Грант как будто собирался что-то сказать, но только пожал плечами и растерянно покачал головой.
— Даже при второй попытке, — сказал врач, — мы бы не изменили Вселенной в нужной мере. Теперь понимаете? Мы совершаем те же ошибки, избираем тот же, по-нашему ложный, курс. Но только это вовсе не ошибки, и курс не был ложен. И то и другое — единственное, что нам было под силу.
Грант резко поднял голову:
— Но в таком случае мы просто марионетки! Получается, что у нас нет свободы выбора. А не вы ли мне говорили, что у нас есть возможность изменять нашу жизнь?
— Да, такая возможность у нас есть — в пределах, которые устанавливает для каждого из нас наша собственная натура, и в пределах, которые мы устанавливаем для самих себя. Если нам удается выйти за эти пределы, значит, мы уже за них вышли.
— Д-да… кажется, я понимаю.
Грант с трудом, покачиваясь, поднялся на ноги.
— Как вы себя чувствуете? — спросил врач.

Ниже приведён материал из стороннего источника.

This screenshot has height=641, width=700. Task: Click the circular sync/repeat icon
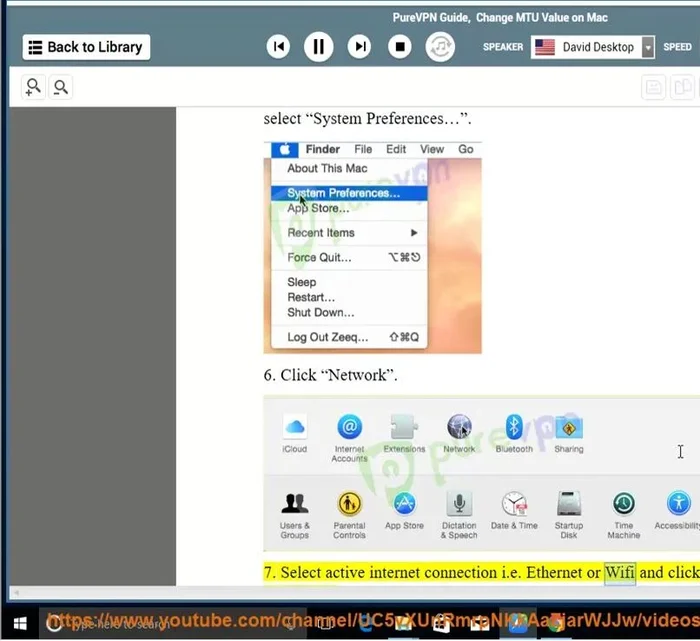click(x=440, y=46)
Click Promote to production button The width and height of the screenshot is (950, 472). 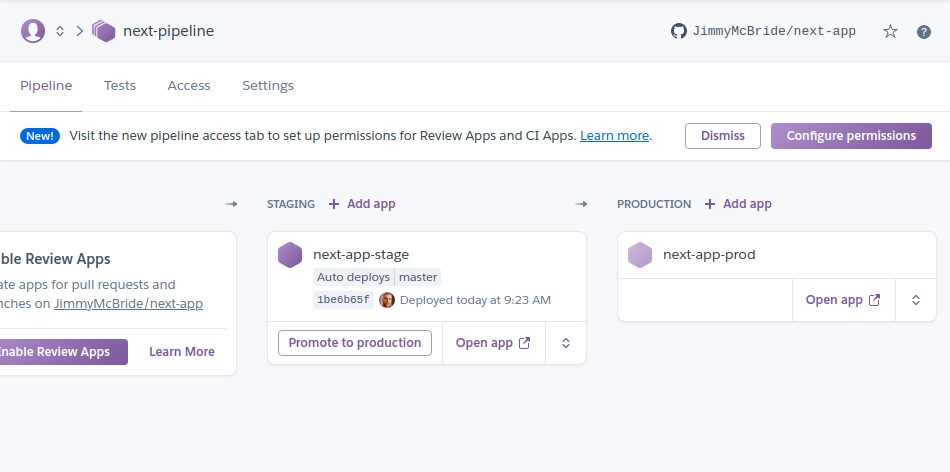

— Скучно. Скучно и грустно. — Но на губах Гранта уже появилась улыбка. — Удивительно, но… у меня нет того горького чувства, которое было раньше. Сейчас я чувствую… как бы это сказать? Будто с моих плеч сняли тяжелую ношу. И вот что любопытно: когда я к вам пришел, я только предполагал, что не сдержал данного когда-то себе слова, а сейчас знаю это наверняка — я дал себе обещание, но выполнить его не смог. Дал в действительности, на самом деле. Казалось бы, это должно было меня огорчить, однако я почему-то чувствую себя лучше.

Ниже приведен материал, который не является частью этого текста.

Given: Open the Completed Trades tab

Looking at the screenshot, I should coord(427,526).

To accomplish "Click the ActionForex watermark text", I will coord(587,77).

Доктор Майер положил руку ему на плечо:
— Просто вы освободились от чувства вины перед самим собой. Вы думали, что дали себе обещание и не смогли его выполнить, отсюда — чувство вины. Ну, а теперь знаете, что выполнить это обещание было невозможно.
Неожиданно Грант расхохотался:
— Вы это предвидели! Вот почему вы не тревожились по поводу гонорара. Вы знали, что я все равно к вам вернусь.
В глазах у доктора Майера сверкнул веселый огонек:
— Да, предвидел. Я говорил вам, что это лечение новое… но вы не были первым.
— С другими было то же самое?
Майер негромко рассмеялся.
— До вас был всего лишь один больной, и с ним произошло то же самое. Он мечтал, в детстве стать знаменитым пианистом… а стал психиатром.